I’ve got a crappy cold, and feel no particular inspiration. But I haven’t posted a blog entry in a while, so I thought I’d try and pull one off. I just wrote a very long, incredibly boring blog post, and deleted it. So here’s an old post, better written, from a few years ago, when Julie was little.
http://www.melissaannecohen.com/differences/
I had to go to the registry today to update my voter registration and get a copy of my title for the dead van so that we can get rid of it. Marc and I both went, as we were both on the inactive voter list. We had to wait for over an hour, and Julianna was mostly awesome. She ate her goldfish and sipped her water and when those activities lost their appeal, she sat on the floor and went thru my wallet.
I was sitting there, half reading my book (the new Anna Quindlin memoir) and half watching to make sure that she didn’t lose my license and other assorted cards in the wallet when it occurred to me that Marc would never have just handed over his wallet for her pleasure. Just would not happen. But it bothered me not at all, in fact, I was pleased that I had such a cheap, easy, accessible way to keep her occupied and quiet.
I’m not sure if it’s a difference between a mom and a dad, or a difference between men and women, or a difference between us, in specific. I sense it’s more of a difference between he and I. For as much as we are alike, there are major and distinct differences in us. Somehow the differences work, mostly. And if they don’t, the things we have in common are enough to smooth it over. But the differences between us are huge when you think about it.
He’s much more organized and single minded than I am. I’m more laid back about things and better at keeping vague track of a lot more information. He never loses his keys and his peanut butter, but I know pretty much all the little details of the house and the kids’ lives.

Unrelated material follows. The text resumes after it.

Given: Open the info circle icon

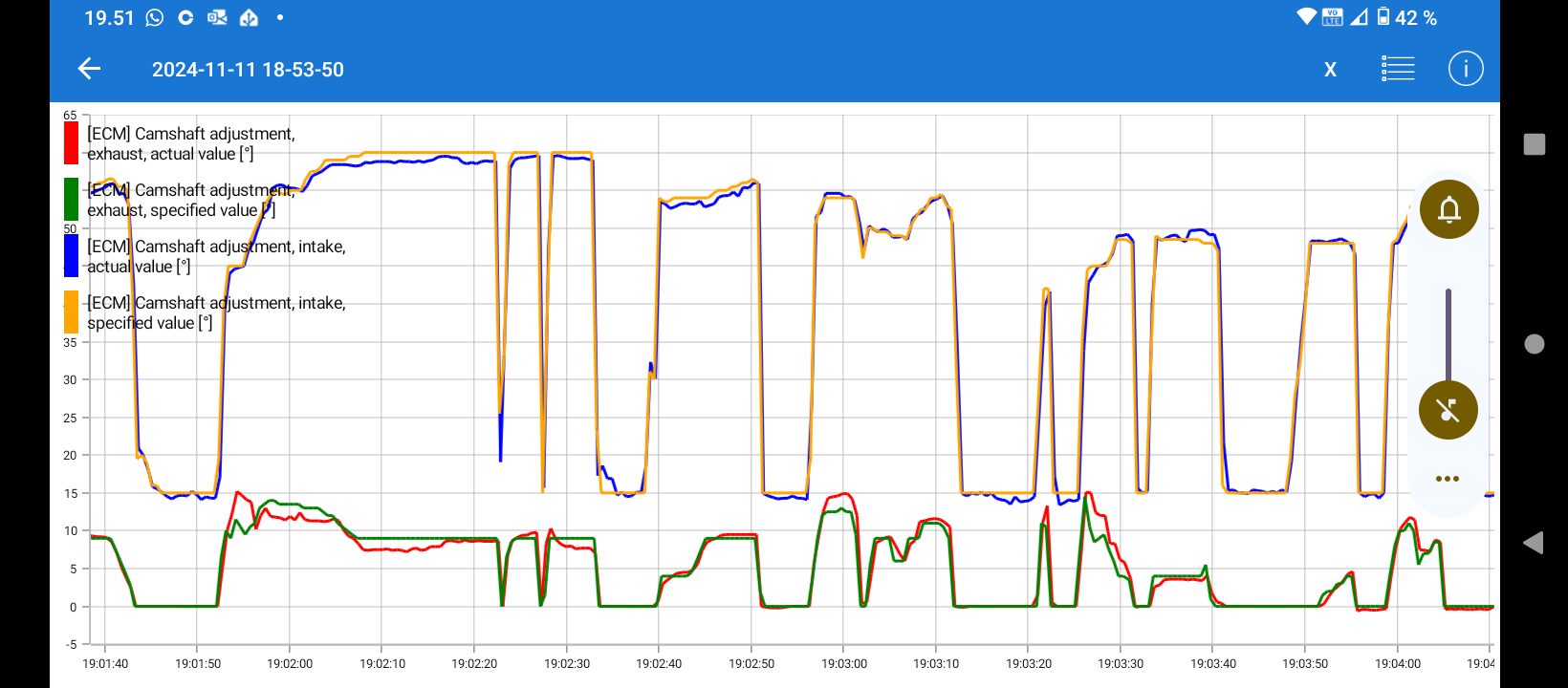Looking at the screenshot, I should 1465,69.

I’m always going to give my wallet to a toddler and he’d never dream of it. Because it’s just not that critical to me, if the price of keeping her content and happy is a confused and mixed up wallet, well, that’s not all that much of a price. Especially given that it’s all jumbled up from the last time she did it. It makes him nuts when his license is behind his health insurance card, or when his socks are to the left of his underwear instead of the right in his dresser. It wouldn’t occur to me to mind. I consider myself lucky to get socks and underwear into the dresser at all.
He’s better at stories than I am. Every night now, he reads a chapter of Harry Potter to Sammy and tells Julie a Princess Julianna story. Sam will reluctantly let me read to him if Marc really can’t do it, but Marc reigns supreme for Julie, in the story telling realm. I’m better at setting limits, and at taking emotional control of a situation, assuming command of a tantrumming toddler (or rabid six year old, or dramatic nine year old).

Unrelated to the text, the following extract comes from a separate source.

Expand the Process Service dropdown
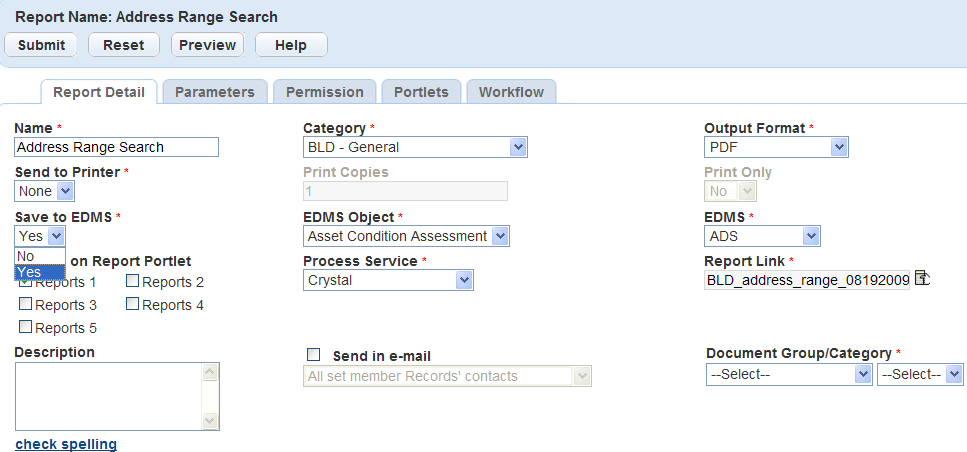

He’s steady, emotionally, where I’m a lot more… mercurial, shall we say? I’ve got a lot more highs and lows, Marc just exists at this steady content level. I’m much more likely to get frustrated or impatient or irritable, or wander around singing and dancing or giggling to myself. I’m a lot more in touch with my emotions as well – I can tell you exactly how I’m feeling. Marc has trouble articulating it. He can spend hours explaining in exhaustive detail about constitutional law or some abstract scientific principal that proves… something I can’t remember – but ask him to explain, in detail, his thoughts and feelings regarding an emotional issue? He’s baffled. It’s like asking me to know where north is – I don’t know. I can, with a little time, orient myself eventually, but only if it’s daylight and I can remember that the sun rises in the east and then figure it out from there – but Marc knows instantly. Exactly where he is, geographically, and where he’s going. I spent at least 80% of my time when I’m driving at least a tiny bit lost, he’s always aware of where he is.

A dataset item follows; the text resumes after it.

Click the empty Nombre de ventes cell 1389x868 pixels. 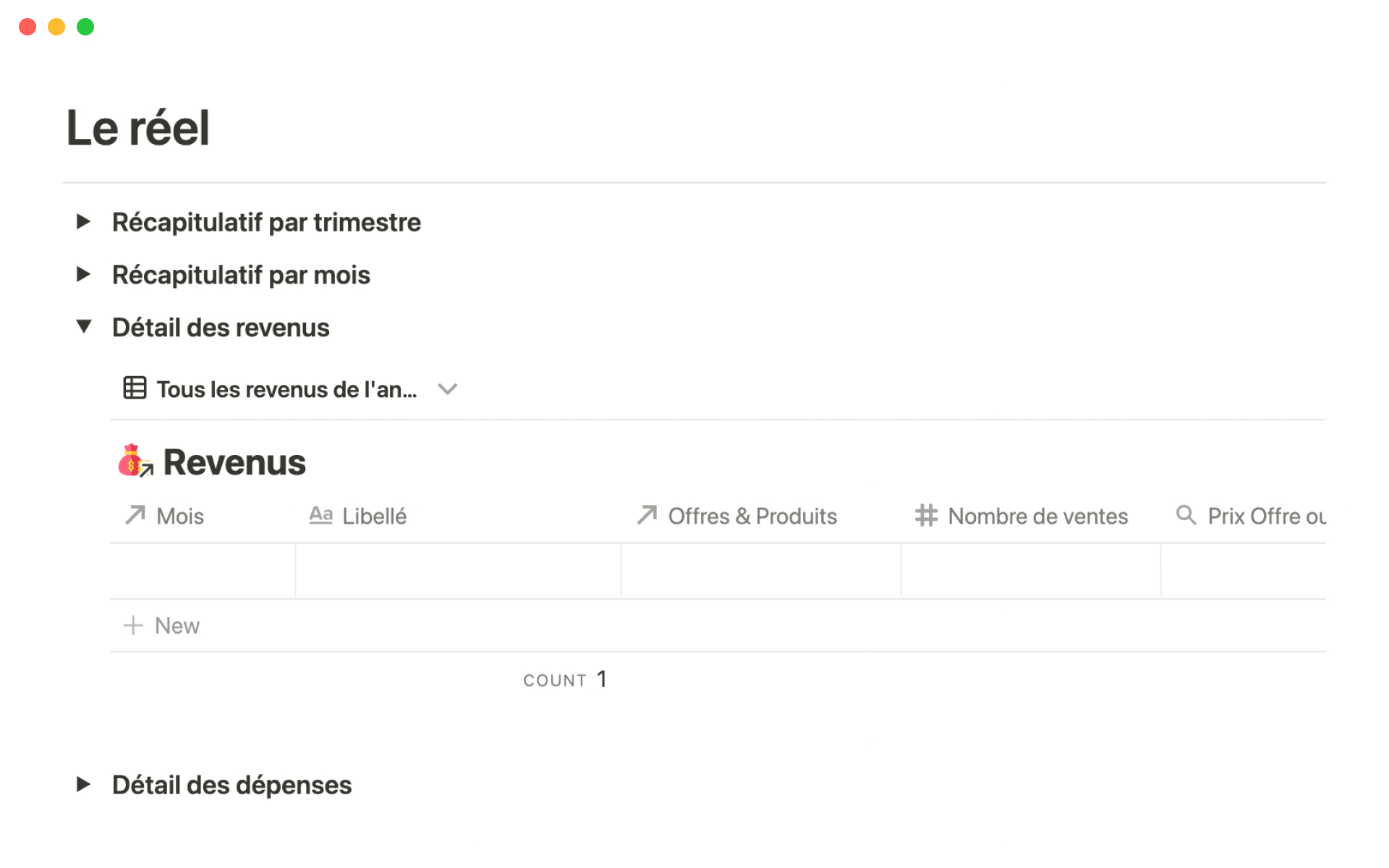(x=1030, y=571)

So why do we click as well as we do? Part of it is the bigger issues – we’re both strongly connected to our families, we both want the family we’re building together to succeed in ways that our own might not have. We both have a strong spiritual inclination, and tend to put emphasis on the same things. We’re both aware that the two of us together is bigger than either of us, apart. I just read (in the aforementioned book) that the biggest indicator of why a couple stays together is their own determination to NOT get a divorce. I’d say that we’re the opposite, or rather it’s the combination of his absolute commitment (he’s already done one divorce and won’t do it again) and my exceptionally high standards (I see so many miserable unhappy marriages, or worse, resigned unhappy marriages and can’t understand why anyone would accept that as status quo. I was raised by a single parent, that’s my default way of seeing adulthood – nobody is more surprised than me that I’m actually in this really great marriage) – that’s what works for us. We have to stay together (for him) and we have to be happy (for me). Not that I’m not committed and not that he doesn’t also want a happy marriage, but I think we put the emphasis on different things, and the combination is what works.
One thing is for certain – there’s nobody I’d rather sit at the registry for over an hour with than him. There’s nobody I’d rather raise children with, nobody I’d rather wake up to every morning than him. He’s the best and most consistent part of my life, he’s the person who’s always on my side, no matter what. He’s my partner, in the truest and best sense of the world, and I’m always, always aware of how lucky I am.